Publication: Reuters | By Dahlia Nehme

  • Japan, Saudi Arabia and the UAE should work together to de-escalate the tense situation in the Gulf, a Japanese foreign ministry official said on Monday, relaying comments by Prime Minister Shinzo Abe.
  • The official said Japan’s strong relationship with both the U.S. and Iran enabled it to play a diplomatic role in defusing heightened regional tensions following the U.S. killing of Iranian military commander General Qassem Soleimani and a retaliatory missile attack by Iran on U.S. forces in Iraq.
  • As part of a Middle Eastern tour, Abe met UAE leaders in Abu Dhabi on Monday after having been to Saudi Arabia on Sunday. He will head to Oman on Tuesday, whose ruler, Sultan Qaboos, died on Friday.
  • Abu Dhabi’s Crown Prince Sheikh Mohammed bin Zayed al-Nahyan thanked Abe for Japan’s “balanced policy” towards the Middle East, in a statement on UAE state media after their meeting.
  • What does this mean for the region?
    • All good things. Abu Dhabi’s Crown Prince Sheikh Mohammed bin Zayed al-Nahyan thanked Abe for Japan’s “balanced policy” towards the Middle East, in a statement on UAE state media after their meeting.
    • In turn, Abe said he appreciated the “discrete position” the UAE has been demonstrating in the current situation.

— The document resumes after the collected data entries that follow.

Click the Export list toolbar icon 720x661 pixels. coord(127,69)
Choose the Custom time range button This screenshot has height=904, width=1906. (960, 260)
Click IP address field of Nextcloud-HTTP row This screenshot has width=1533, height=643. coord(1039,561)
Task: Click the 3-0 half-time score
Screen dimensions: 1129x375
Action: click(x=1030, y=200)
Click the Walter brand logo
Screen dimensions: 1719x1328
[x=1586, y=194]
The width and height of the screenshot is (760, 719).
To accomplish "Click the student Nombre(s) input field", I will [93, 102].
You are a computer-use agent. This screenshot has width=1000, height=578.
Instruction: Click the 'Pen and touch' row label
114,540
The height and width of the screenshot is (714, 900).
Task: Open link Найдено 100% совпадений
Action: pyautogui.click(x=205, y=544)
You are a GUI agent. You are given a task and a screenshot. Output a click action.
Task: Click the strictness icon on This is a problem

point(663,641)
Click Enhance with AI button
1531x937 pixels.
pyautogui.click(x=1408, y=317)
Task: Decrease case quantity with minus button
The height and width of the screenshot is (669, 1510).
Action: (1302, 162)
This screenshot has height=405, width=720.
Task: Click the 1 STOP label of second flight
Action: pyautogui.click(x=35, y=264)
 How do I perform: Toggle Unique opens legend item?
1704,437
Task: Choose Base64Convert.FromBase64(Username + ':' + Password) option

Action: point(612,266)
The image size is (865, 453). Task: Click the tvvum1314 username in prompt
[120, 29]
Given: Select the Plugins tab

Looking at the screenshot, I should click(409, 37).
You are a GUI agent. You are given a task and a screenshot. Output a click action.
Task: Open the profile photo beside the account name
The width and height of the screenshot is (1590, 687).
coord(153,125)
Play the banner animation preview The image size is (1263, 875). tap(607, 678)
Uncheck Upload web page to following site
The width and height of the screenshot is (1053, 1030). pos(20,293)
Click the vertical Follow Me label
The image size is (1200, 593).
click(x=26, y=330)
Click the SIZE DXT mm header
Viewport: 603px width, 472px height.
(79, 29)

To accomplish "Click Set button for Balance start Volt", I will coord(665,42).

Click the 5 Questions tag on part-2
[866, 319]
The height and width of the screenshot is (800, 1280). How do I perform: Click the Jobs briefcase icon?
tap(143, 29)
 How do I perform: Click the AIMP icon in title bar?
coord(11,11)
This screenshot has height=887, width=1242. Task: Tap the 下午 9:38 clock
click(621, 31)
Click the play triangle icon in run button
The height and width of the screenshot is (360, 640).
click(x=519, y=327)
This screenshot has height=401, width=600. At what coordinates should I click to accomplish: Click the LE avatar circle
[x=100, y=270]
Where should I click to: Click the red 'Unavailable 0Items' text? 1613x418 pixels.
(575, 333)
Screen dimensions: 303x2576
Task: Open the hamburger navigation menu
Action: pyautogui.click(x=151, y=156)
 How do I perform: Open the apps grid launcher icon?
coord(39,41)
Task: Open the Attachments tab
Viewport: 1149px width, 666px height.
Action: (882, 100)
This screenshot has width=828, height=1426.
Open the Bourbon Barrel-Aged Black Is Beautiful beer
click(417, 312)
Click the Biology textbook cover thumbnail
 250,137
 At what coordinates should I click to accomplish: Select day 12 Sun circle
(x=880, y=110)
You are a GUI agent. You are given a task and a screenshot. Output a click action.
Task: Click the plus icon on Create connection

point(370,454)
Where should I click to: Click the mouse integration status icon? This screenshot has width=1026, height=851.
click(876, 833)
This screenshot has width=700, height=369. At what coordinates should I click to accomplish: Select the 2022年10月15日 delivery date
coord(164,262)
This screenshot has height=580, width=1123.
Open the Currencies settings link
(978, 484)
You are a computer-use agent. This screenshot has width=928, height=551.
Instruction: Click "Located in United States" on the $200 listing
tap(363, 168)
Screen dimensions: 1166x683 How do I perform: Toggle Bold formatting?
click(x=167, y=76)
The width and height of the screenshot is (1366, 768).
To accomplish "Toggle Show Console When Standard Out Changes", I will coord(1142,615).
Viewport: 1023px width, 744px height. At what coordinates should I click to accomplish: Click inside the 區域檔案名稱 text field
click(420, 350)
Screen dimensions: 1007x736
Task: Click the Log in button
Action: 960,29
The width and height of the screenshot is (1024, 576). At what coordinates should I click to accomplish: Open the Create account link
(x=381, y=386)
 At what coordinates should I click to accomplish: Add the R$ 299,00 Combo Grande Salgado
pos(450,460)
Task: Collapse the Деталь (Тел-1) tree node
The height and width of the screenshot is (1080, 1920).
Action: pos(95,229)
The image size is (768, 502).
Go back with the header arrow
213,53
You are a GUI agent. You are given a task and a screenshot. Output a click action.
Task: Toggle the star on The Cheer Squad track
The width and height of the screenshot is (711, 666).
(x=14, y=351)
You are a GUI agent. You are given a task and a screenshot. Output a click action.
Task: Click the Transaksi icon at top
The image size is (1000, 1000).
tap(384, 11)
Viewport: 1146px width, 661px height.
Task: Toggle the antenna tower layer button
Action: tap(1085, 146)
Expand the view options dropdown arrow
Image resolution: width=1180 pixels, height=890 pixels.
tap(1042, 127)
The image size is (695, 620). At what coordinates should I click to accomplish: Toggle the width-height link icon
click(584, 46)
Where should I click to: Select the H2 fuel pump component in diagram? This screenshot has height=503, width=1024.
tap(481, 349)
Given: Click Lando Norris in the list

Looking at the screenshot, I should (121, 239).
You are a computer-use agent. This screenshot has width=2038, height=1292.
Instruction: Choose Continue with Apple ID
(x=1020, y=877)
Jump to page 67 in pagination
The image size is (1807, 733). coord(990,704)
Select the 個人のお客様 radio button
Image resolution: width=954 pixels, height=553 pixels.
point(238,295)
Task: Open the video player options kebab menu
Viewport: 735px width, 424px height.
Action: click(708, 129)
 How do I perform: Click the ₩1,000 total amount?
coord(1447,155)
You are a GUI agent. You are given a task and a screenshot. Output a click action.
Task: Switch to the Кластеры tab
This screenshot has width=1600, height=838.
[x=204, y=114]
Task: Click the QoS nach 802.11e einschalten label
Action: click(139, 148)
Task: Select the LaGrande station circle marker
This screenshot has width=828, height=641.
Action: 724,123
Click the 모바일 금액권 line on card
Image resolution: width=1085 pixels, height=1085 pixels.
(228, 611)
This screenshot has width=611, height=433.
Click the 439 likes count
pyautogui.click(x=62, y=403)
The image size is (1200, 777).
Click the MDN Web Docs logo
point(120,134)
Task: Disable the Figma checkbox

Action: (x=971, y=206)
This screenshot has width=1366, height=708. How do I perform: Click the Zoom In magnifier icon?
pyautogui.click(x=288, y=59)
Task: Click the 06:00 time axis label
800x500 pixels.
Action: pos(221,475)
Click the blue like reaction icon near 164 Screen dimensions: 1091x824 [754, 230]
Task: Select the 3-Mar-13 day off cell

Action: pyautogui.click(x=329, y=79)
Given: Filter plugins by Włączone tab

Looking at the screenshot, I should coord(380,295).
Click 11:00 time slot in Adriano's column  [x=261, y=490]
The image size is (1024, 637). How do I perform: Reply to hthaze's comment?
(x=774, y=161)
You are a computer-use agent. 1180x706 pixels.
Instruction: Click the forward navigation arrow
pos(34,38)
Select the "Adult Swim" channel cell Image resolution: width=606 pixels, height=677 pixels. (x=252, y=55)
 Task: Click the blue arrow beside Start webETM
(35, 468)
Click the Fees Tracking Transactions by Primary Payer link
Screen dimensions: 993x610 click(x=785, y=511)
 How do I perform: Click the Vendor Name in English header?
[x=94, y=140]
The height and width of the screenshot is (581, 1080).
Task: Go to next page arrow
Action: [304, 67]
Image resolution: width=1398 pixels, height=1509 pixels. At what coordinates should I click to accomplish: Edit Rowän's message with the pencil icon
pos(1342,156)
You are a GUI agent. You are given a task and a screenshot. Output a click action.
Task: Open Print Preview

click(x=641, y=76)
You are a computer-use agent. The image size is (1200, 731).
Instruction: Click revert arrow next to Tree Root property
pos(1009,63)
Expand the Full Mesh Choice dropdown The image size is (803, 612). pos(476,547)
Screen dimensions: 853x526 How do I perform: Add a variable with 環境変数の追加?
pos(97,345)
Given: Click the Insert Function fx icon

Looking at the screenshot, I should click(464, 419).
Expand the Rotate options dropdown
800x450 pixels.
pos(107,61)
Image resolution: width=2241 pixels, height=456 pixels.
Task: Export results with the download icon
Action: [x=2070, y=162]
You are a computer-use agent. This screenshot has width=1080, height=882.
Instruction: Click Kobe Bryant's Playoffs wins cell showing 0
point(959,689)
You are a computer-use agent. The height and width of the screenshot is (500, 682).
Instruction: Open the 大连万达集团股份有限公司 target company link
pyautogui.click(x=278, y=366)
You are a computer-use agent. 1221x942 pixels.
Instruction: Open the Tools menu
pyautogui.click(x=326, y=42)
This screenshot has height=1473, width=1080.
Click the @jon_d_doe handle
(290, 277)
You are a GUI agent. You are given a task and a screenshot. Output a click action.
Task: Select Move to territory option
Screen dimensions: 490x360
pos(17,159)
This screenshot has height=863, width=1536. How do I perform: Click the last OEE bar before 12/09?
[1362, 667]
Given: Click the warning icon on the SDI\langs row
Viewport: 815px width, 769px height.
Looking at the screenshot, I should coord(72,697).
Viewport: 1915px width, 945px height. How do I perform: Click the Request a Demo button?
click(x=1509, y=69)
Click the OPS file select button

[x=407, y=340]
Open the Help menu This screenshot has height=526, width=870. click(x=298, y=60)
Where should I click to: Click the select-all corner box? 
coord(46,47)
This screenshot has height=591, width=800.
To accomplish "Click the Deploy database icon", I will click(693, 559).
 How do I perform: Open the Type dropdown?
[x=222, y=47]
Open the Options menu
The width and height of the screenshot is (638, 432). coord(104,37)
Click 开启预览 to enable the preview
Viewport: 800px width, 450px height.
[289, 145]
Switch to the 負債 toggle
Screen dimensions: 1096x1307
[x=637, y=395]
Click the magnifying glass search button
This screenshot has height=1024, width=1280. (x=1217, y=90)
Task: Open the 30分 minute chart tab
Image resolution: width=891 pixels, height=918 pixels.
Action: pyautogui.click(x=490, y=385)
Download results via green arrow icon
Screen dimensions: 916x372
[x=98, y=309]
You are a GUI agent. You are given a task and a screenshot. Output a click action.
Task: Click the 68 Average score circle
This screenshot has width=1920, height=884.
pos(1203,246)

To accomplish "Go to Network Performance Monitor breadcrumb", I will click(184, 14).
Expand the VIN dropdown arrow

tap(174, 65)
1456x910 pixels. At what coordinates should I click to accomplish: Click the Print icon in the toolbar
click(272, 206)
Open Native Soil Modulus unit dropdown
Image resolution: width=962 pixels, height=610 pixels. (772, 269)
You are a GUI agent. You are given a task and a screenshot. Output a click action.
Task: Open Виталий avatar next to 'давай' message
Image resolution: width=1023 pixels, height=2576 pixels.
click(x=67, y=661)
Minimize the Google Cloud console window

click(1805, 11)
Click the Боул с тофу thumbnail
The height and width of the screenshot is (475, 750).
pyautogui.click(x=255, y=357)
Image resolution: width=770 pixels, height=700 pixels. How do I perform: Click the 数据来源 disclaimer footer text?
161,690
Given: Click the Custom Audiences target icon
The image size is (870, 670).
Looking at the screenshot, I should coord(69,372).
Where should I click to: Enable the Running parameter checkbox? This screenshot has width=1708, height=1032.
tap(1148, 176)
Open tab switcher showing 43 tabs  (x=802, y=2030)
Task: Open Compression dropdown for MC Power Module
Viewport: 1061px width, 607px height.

Boris Johnson wants Britons to pay $650k for Big Ben to bong for Brexit

Publication: The Washington Post | By Rick Noack

  • There’s a lot of alliterations in that headline. Let’s break it down.
  • When construction began to erect scaffolding around the Palace of Westminster in 2017, it appeared to be a perfect metaphor for Britain’s polarizing Brexit debate, which had plunged the country’s politics into a state of disrepair and took center stage inside that building.
    • Neither the debate nor the construction are over yet. But Britain is set to leave the European Union at the end of the month, and staunch pro-Brexit members of Parliament are in the mood to celebrate. They have requested that Big Ben — the iconic chiming clock housed in Westminster’s Elizabeth Tower — chime at the exact moment that Britain officially exits the E.U. on Jan. 31.
  • Sounds easy, right? Not so fast.
    • “Because, as everybody knows, Big Ben is being refurbished. They seem to have taken the clapper away, so we need to restore the clapper in order to bong Big Ben on Brexit night. That is expensive,” Prime Minister Boris Johnson told the BBC on Tuesday.
    • “We’re looking at whether the public can fund it,” Johnson said in relation to the nearly $700,000 it would take to restore the clock tower.
  • Whats’ the public got to say about their potential investment?
    • Critics seem to be upset, mostly due to the fact that many worry Brexit will make Britain poorer, and asking for a little over half a million from the public doesn’t ease concerns.
    • Other people don’t really care.
      • David Lammy, a member of Parliament from the opposition Labour Party, tweeted that he was “not fussed about whether Big Ben bongs on Brexit day.”
  • So, will Big Ben bong at the end of the month? Looks like we’ll have to wait and see.